Roanoke Times Copyright (c) 1995, Landmark Communications, Inc. DATE: TUESDAY, November 7, 1995 TAG: 9511070053 SECTION: CURRENT PAGE: NRV-1 EDITION: NEW RIVER VALLEY SOURCE: ELISSA MILENKY STAFF WRITER DATELINE: RADFORD LENGTH: Medium
Last year, the plant started doing extra work for Goodyear's North American tire division, which allowed the company to go from 52 to 97 employees, Branch Manager Mark Booth said. The Goodyear tire division announced Nov. 1 that it no longer needed Brad Ragan's Radford facilities because it will do the rubber mixing at a new facility, Booth said. Some of the rubber for this division went to Danville, Va.
Brad Ragan Inc. is a Charlotte, N.C.-based tire retailer and retreaded tire producer.
"We were hoping that we would continue longer than we did but we knew somewhere down the line that they'd [Goodyear] put it in their own shops," Booth said.
The plant mixes rubber and chemicals into a compound used to make rubber products and retread tires for off-road vehicles such as bulldozers.
The layoff, which was announced Monday morning, was effective immediately and those 43 workers were sent home. They will be eligible to be called back to work during the next 18 months if extra help is needed, Booth said.

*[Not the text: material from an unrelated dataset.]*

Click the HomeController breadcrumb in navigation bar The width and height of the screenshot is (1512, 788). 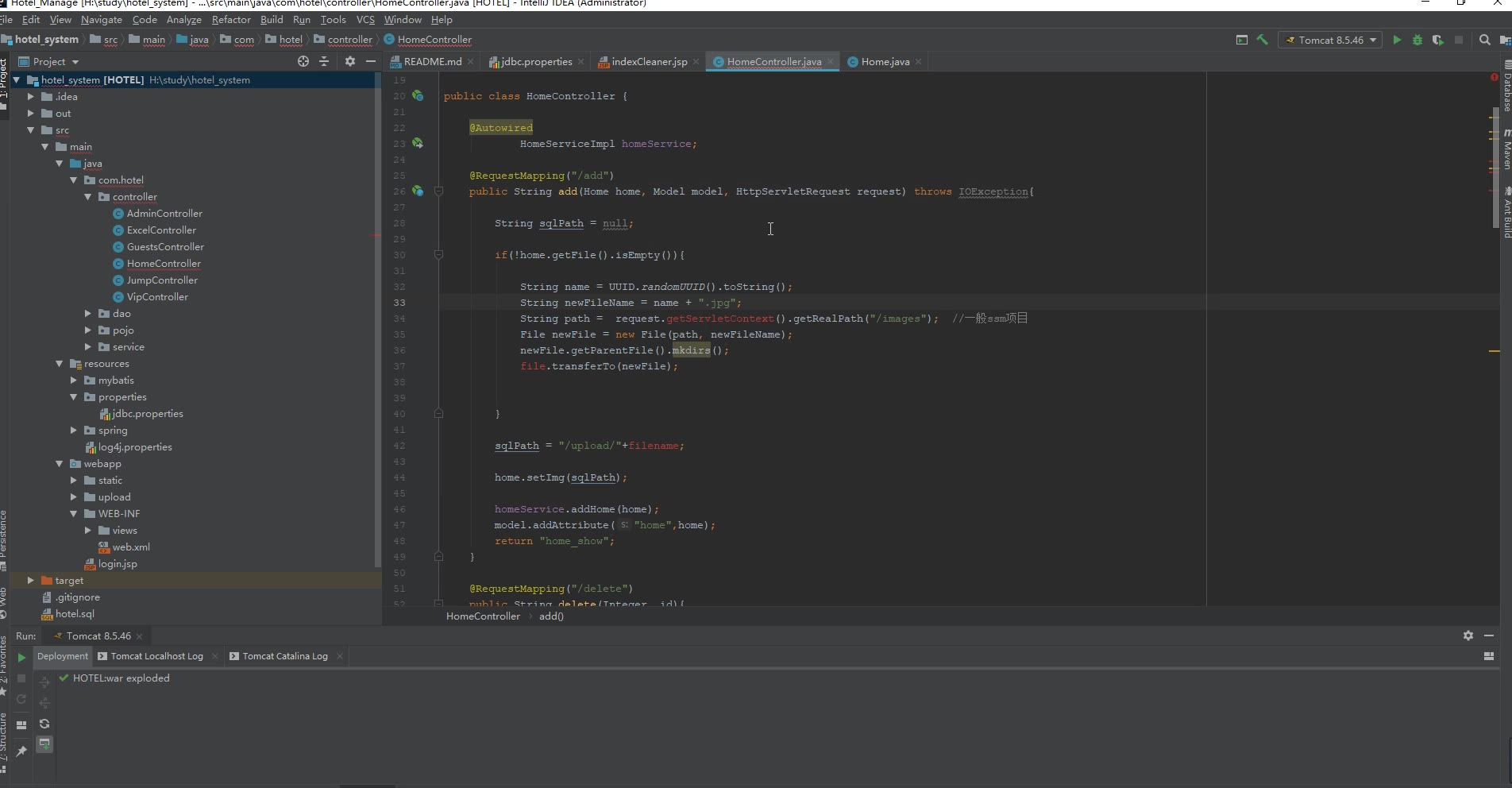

Layoffs were based on seniority. The laid-off workers are not being offered a severance package "at this time," Booth said.

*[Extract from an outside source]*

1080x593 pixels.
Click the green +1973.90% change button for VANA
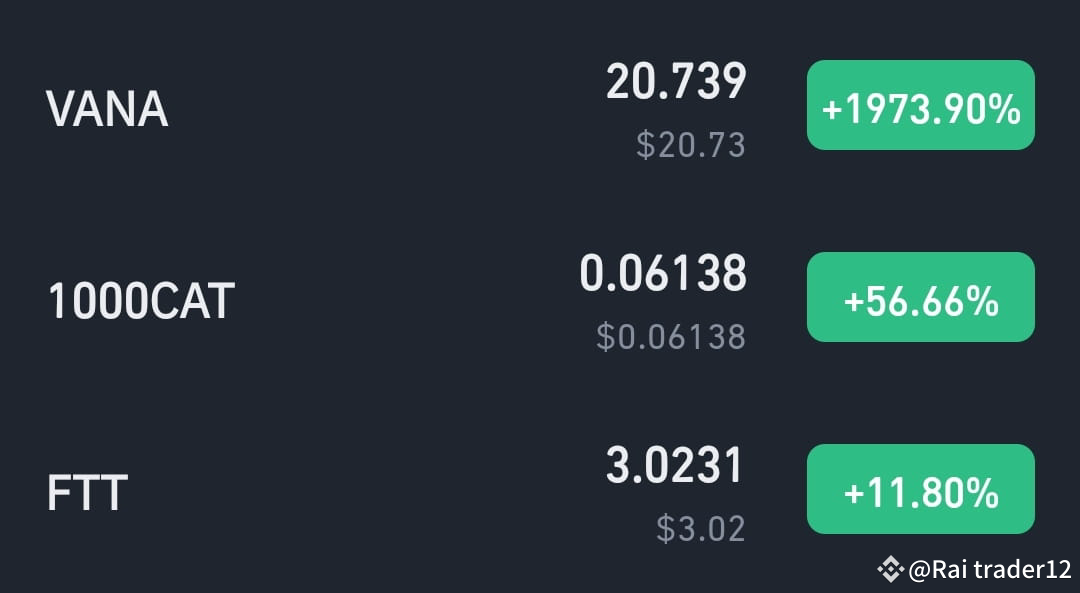pos(920,105)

Brad Ragan Inc. is an independent corporation but Goodyear Tire & Rubber Co., based in Akron, Ohio, owns 74 percent of the company, said Ron Rumble, vice president and general manager for the company's commercial division.
The plant in Radford is Brad Ragan Inc.'s only mixing facility. The corporation, which employs 1,600 people, has 124 retail stores - including three in Roanoke - and 17 retread tire plants for trucks and off-road vehicles. One of those retread plants is in Salem.
"This layoff does not affect that," Rumble said. "That continues."